Bab 10 Malam Terakhir

360 47 23
                                    

Durasi waktu Azkal hidup di rumah, tinggal belasan jam lagi. Itu artinya tak akan ada lagi moment kebiasaan santainya seperti; berenang di kolam renang halaman belakang rumah dan duduk santai di atas shofa balkon kamarnya, menikmati alunan musik favorit lewat earphone, menatap tenang pada bintang-bintang di malam hari, sampai berjoget-joget tak jelas atau latihan koreografi di dalam kamar sambil menghidupkan musik cukup keras. Semua akan sirna, hanya tinggal kenangan.

Azkal menghela napas berat. Malam ini hamparan langit hitam nun jauh di sana, tak jauh berbeda seperti isi hatinya. Gelap. Tak ada satu titik cahaya bintang pun yang muncul.

Merasa bosan hanya duduk bersenderan di shofa. Azkal berdiri. Ia ingat belum membereskan berbagai koleksi all about koreanya. Padahal segala pakaian yang dirasa butuh, sudah dipacking semua ke dalam dua buah koper berukuran sedang.

Azkal melangkah masuk ke dalam kamar.
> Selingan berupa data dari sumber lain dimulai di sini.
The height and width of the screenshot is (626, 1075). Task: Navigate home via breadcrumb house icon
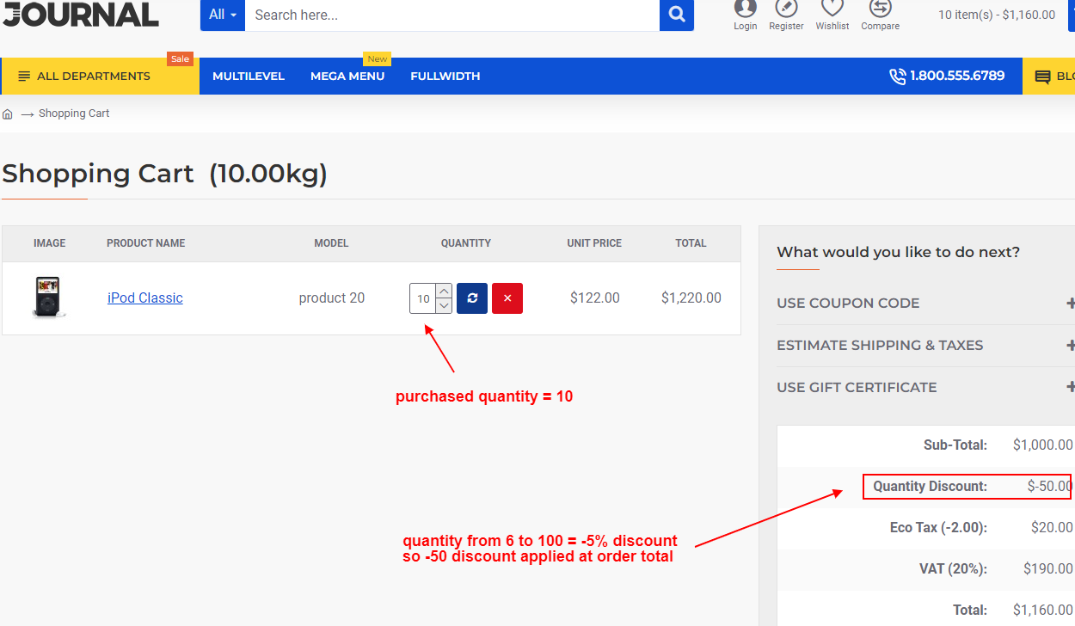8,113
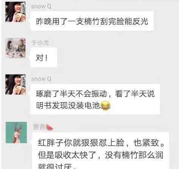Open the deer-antler avatar on teal background
This screenshot has height=169, width=179.
pos(16,133)
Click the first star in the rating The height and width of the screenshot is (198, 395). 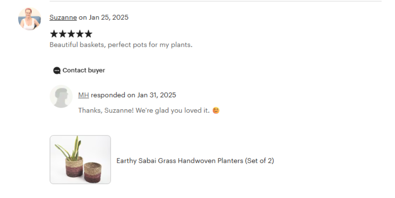54,34
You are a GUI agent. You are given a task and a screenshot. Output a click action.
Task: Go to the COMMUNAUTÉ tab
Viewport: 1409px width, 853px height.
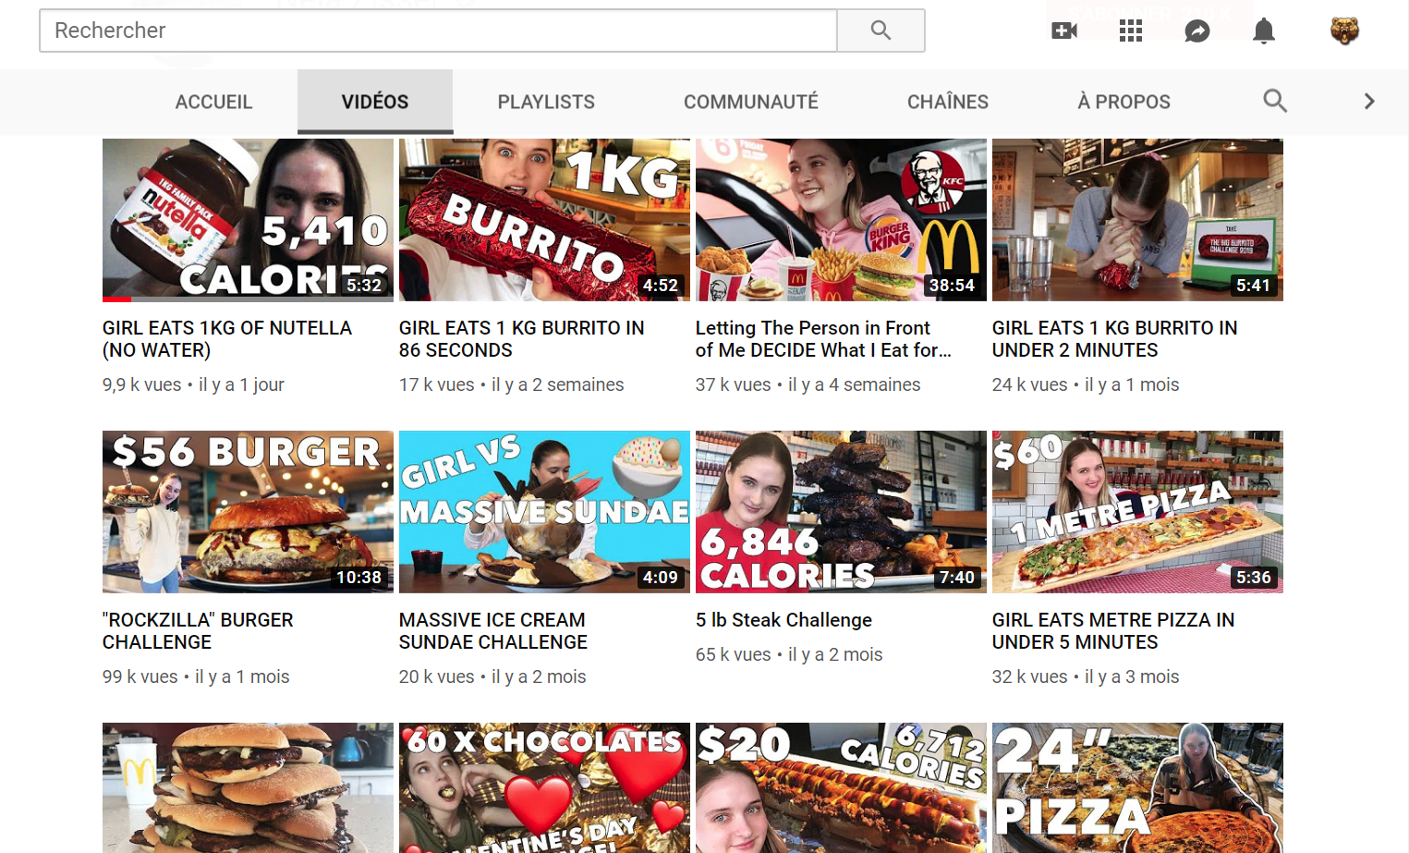[750, 102]
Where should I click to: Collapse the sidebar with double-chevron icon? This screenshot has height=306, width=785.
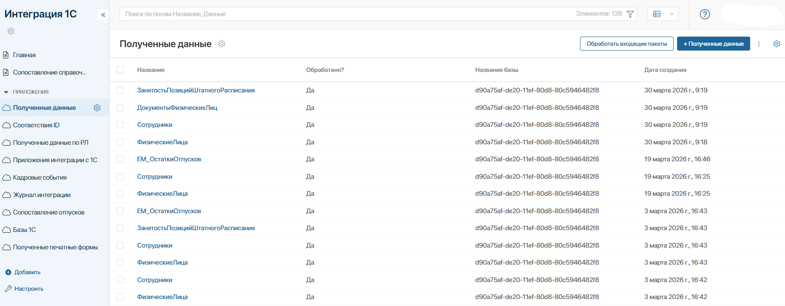click(103, 15)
Ia menghampiri meja belajarnya, lalu menyetel musik lewat handphone yang disambungkan ke speaker kecil. Kali ini lagu yang diputar berjudul Oh My! dari boyband Seventeen.

Naye bameun deep deep

Kyeojyeo itneun TV

Shikkeureobhi nae mamcheoreom

Neoneun daeche eotteohan iyuro

Nae mameul kkeotta kyeotta ne meottaeronji

Selama musik mengalun lumayan keras, mungkin sampai terdengar ke luar kamar. Azkal membereskan buku-bukunya yang kebanyakan berupa novel. Ya, hobby lainnya selain yang berbau korea ialah membaca novel. Sudah banyak sekali koleksi novel yang pernah ia baca sampai khatam dan novel terfavoritnya ialah novel-novel islamy karya Habiburrahman El-Shirazy.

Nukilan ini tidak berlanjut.